Por su parte, el peronismo, que reúne 28 senadores, busca sumar al menos siete voluntades para voltear la reforma, disputando los mismos votos provinciales que intenta captar el oficialismo.
Este escenario se desarrolla en un clima de creciente tensión social. Las comisiones sesionarán mientras la CGT y las CTA realizan protestas: anunciaron una marcha para el jueves a las 15 en Plaza de Mayo en rechazo a una reforma que consideran regresiva.
Los puntos más polémicos de la reforma laboral
El proyecto introduce cambios en convenios colectivos, indemnizaciones y vacaciones, y modifica el régimen de financiamiento sindical. Uno de los artículos más cuestionados establece que las empresas solo podrán retener cuotas sindicales si existe la conformidad expresa del trabajador, un acuerdo entre las partes y una resolución de la Secretaría de Trabajo.

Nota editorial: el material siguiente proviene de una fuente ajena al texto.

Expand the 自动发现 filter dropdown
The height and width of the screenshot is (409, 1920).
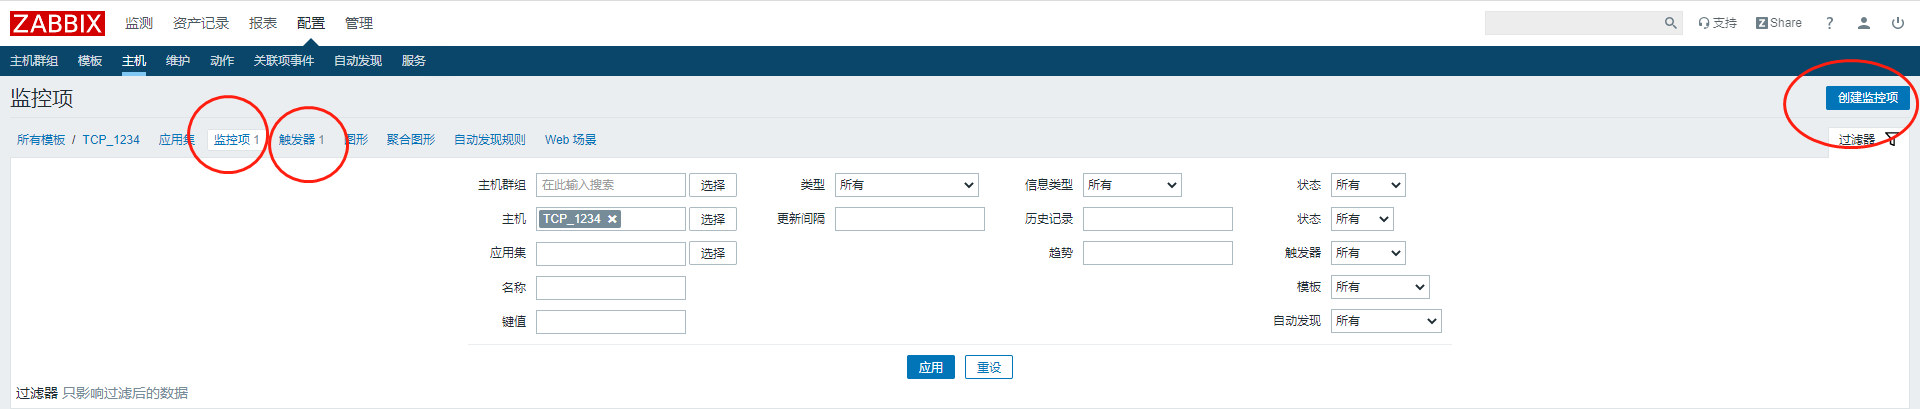[x=1385, y=321]
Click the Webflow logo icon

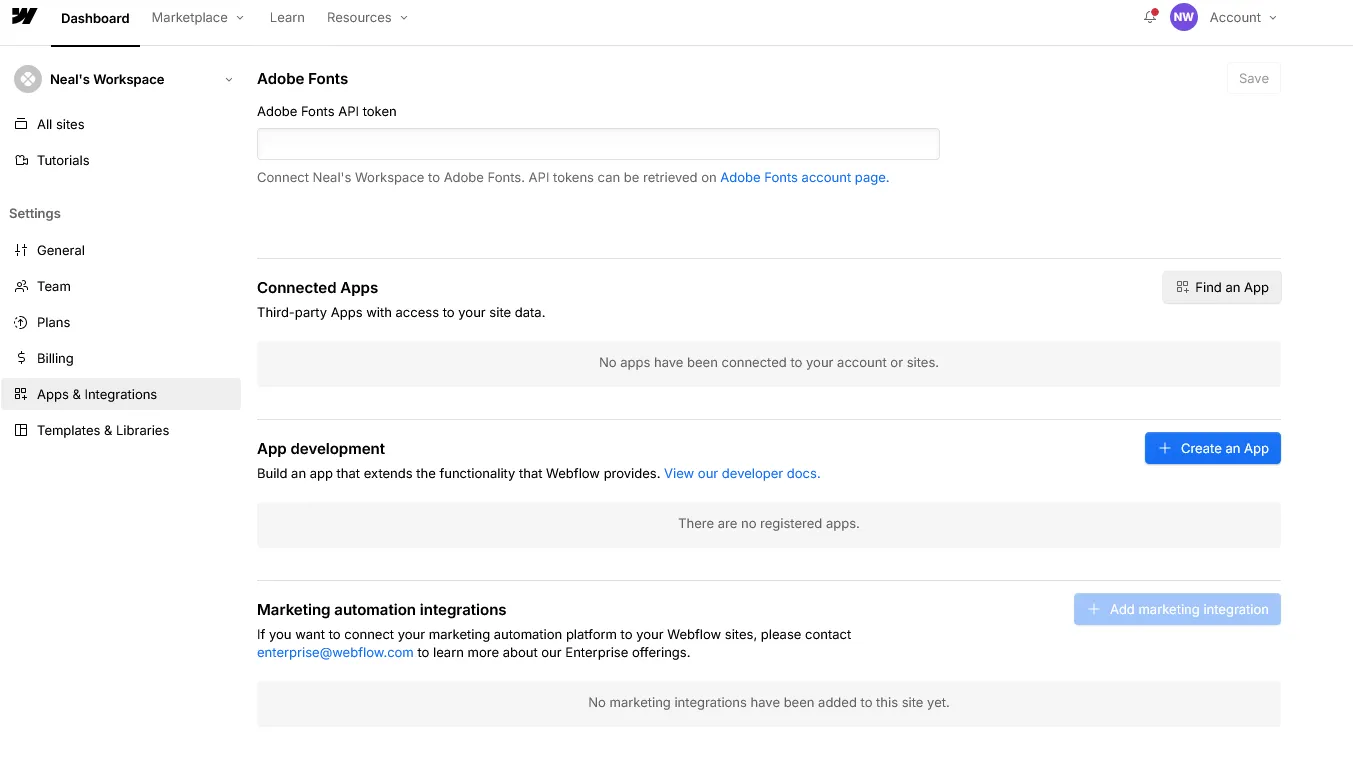(x=24, y=17)
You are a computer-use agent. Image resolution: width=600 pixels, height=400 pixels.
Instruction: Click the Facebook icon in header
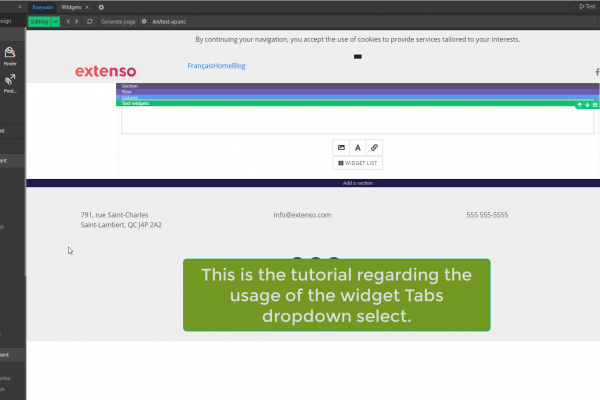point(596,72)
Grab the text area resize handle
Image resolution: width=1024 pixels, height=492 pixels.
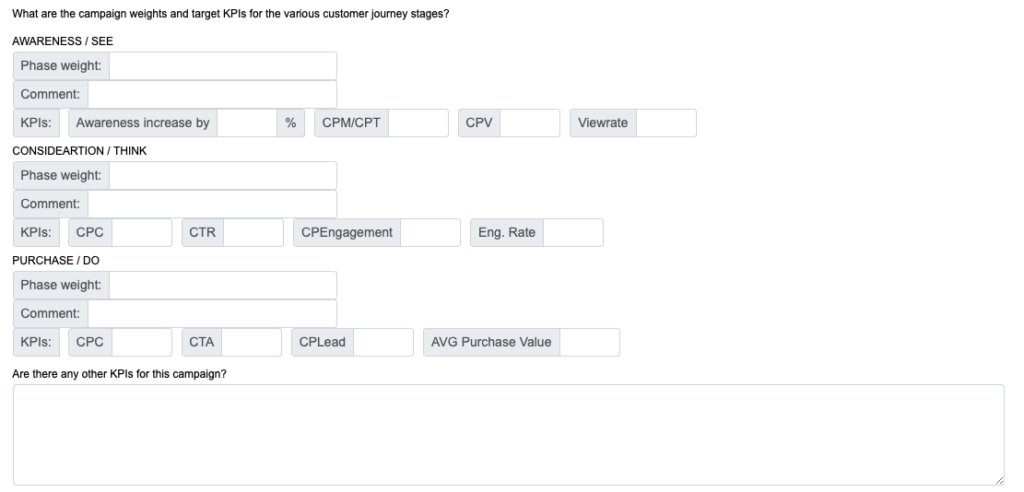(999, 480)
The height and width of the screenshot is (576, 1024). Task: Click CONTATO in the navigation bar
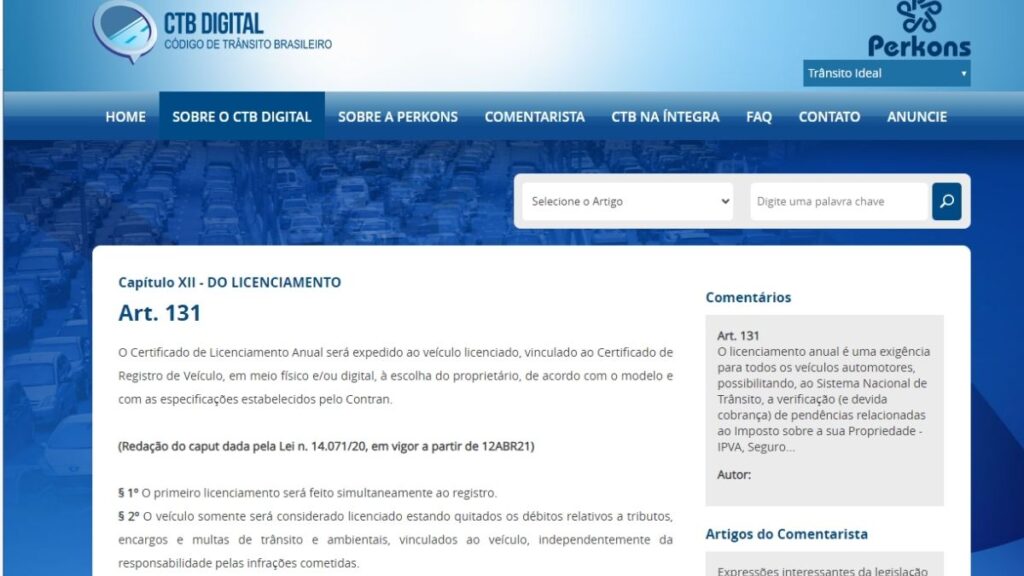pyautogui.click(x=829, y=116)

También permite que cualquiera de las partes revoque ese acuerdo con 30 días de anticipación, lo que los gremios interpretan como un intento de debilitar a las organizaciones sindicales.
Otro punto conflictivo son las sanciones por bloqueos y tomas de empresas, consideradas “infracciones muy graves”, con posibles consecuencias administrativas, civiles y penales para las entidades sindicales.
En materia de asambleas, el proyecto exige autorización previa del empleador para el horario y el lugar, y establece que el trabajador no percibirá salario durante el tiempo que dure la reunión. Además, limita a diez horas mensuales el crédito horario para delegados gremiales.
La iniciativa también afecta a las cámaras empresarias al establecer que los aportes patronales previstos en convenios colectivos tendrán carácter voluntario y no obligatorio para los empleadores que no estén asociados.
Estos puntos, sumados al fin de la ultraactividad y a los cambios en indemnizaciones y vacaciones, explican el fuerte rechazo sindical y el anuncio de un plan de lucha que excede la movilización del 18 de diciembre.
Mientras el Gobierno acelera las negociaciones en el Senado, el conflicto promete intensificarse dentro y fuera del Congreso, en una nueva confrontación entre el modelo laboral impulsado por Javier Milei y los sectores que advierten sobre un retroceso en los derechos de los trabajadores.